Sometimes what I really need is for Edric to stop trying to make me feel better. You know how some people just love to hear themselves talk? Not only is Edric like that, I'm fairly certain he doesn't like to hear other people talk because it reminds him of the fact that he isn't the one talking.

I first met Edric on the day of the outbreak while he was on his way to a talk show he was going to be on. I picked him up in my taxi, but we never made it to the studio. We were attacked by the first wave of the infected and were forced to take shelter with about ten or so others in a parking garage downtown. Since then we have been on the move, trying to get food and weapons while avoiding detection. Slowly though, our numbers dwindled until Edric and I were the only ones left. Usually when you go through hard times like this with someone you form a special bound, you appreciate their little quarks or at least you learn to deal with them. Not with Edric. There's no learning to deal with Edric. Being with Edric is subjecting yourself to a non-stop bombardment of pointless and boring stories, longwinded opinions about nothing in particular, and ramblings about a cat who sounded even more boring than he was.

I'm running out of things to distract me when he goes into one of his speeches, which is really any time I'm around, which is all the time. When he was telling me about where he would usually pet Smoky I was thinking about where I would shoot a charging zombie cat and what range would be optimal to ensure accuracy but at the same time not let it too close. When he was telling me about what cute things Smoky would do with a ball of yarn I was thinking about this one time a zombie tried to eat one of my grenades. When he was telling me about how Smoky would attack his feet as he lay in bed I was thinking about laying bear traps for unsuspecting zombies loaded with the flesh of some small animals, maybe a cat.
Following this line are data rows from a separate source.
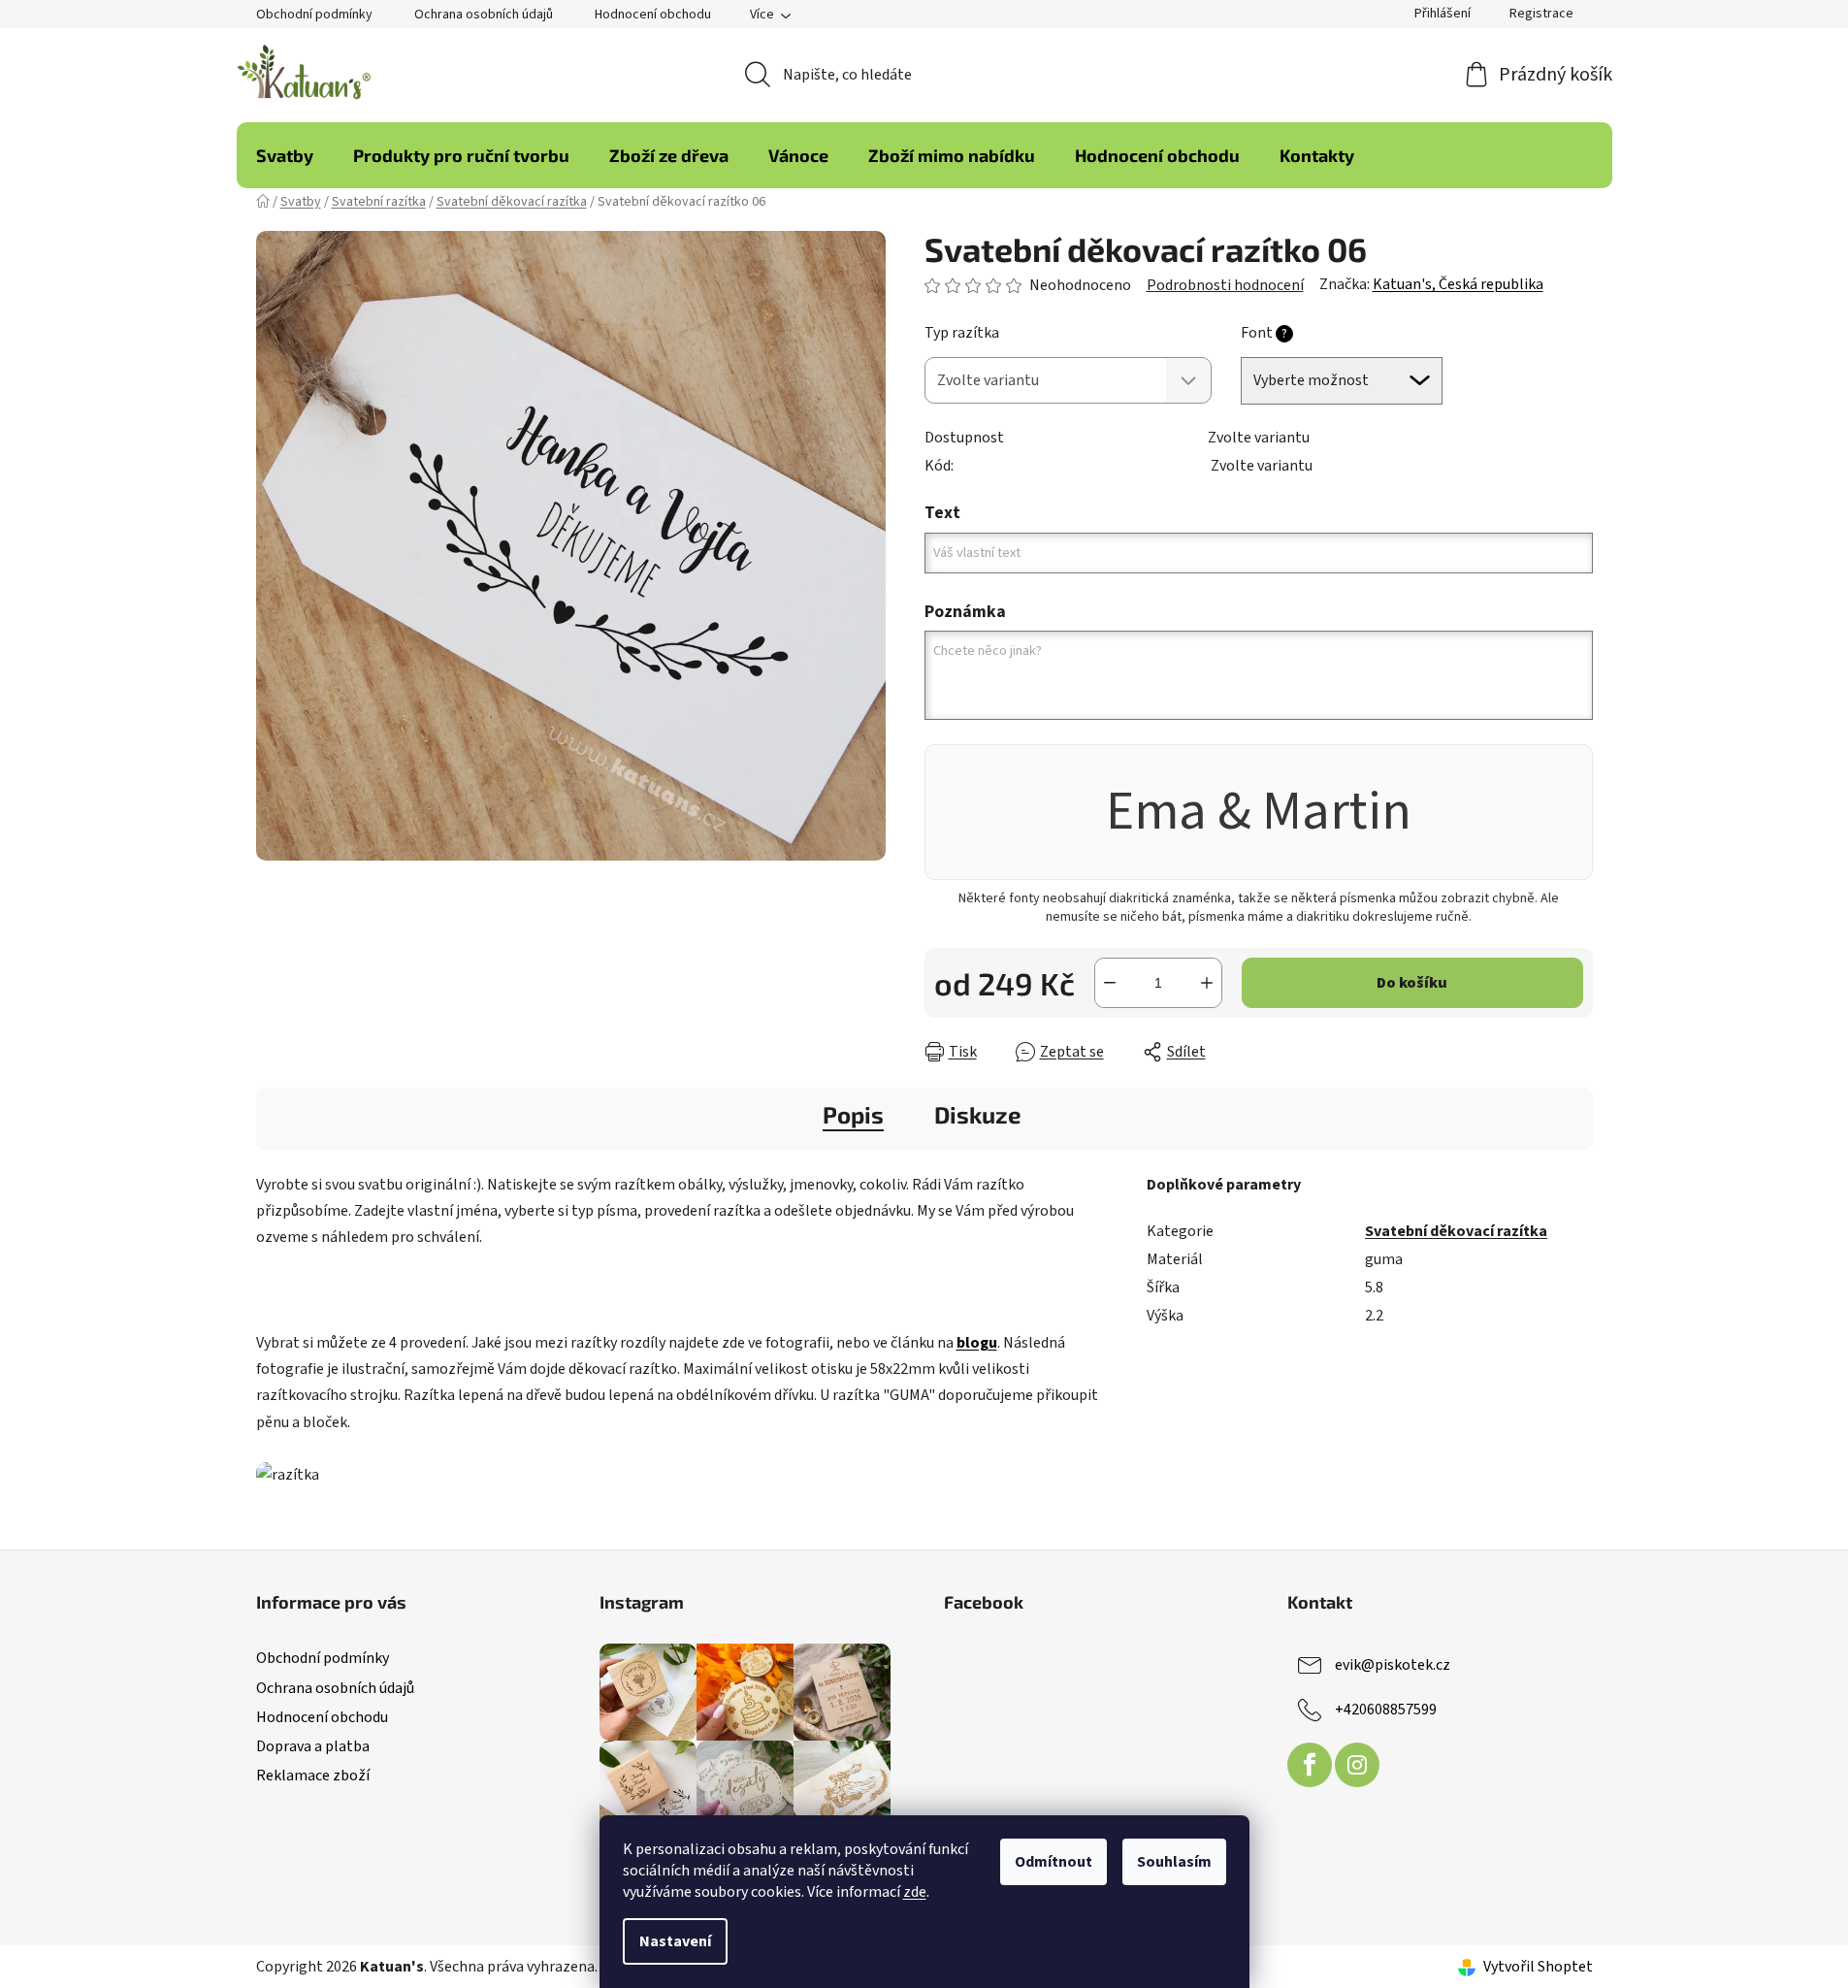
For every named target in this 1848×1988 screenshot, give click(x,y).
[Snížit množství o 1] (1109, 983)
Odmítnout (1053, 1862)
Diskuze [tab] (977, 1114)
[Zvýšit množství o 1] (1206, 983)
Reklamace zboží (313, 1775)
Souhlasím (1174, 1862)
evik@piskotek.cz (1392, 1665)
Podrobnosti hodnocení (1225, 285)
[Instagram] (1357, 1765)
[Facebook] (1309, 1765)
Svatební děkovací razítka (1456, 1231)
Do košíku (1412, 983)
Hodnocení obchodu (653, 14)
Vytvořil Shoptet (1538, 1966)
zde (914, 1892)
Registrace (1541, 13)
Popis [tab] (853, 1114)
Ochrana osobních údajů (483, 14)
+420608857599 (1386, 1709)
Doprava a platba (313, 1746)
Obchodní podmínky (314, 14)
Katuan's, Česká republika (1458, 284)
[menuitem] (285, 155)
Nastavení (675, 1941)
Why was it that out of the ten survivors that we started out with, the only ones left were me and this guy who couldn't shut up? I wondered what he would do if I was eaten, just as he was telling me something about positive thinking. Would he just talk to himself until he bored himself to death?

But what if he was the one who was eaten first? Would having no one to talk to be worse than being talked at constantly? Now he was saying something about sushi, I must have missed a segue somewhere.

Despite him telling me to be positive and think good thoughts, I knew neither of us were going to last very long. Would it really matter if he was eaten a bit earlier? Maybe I could even be humane and throw him off the top of a building. A quick, painless death is better than having your flesh torn off anyway. Then when the zombies flocked to his splattered remains I could take them out with a sniper rifle so his death wouldn't be in vain. See, it would all be for the greater good. After all, in a zombie apocalypse, you've got to have perspective.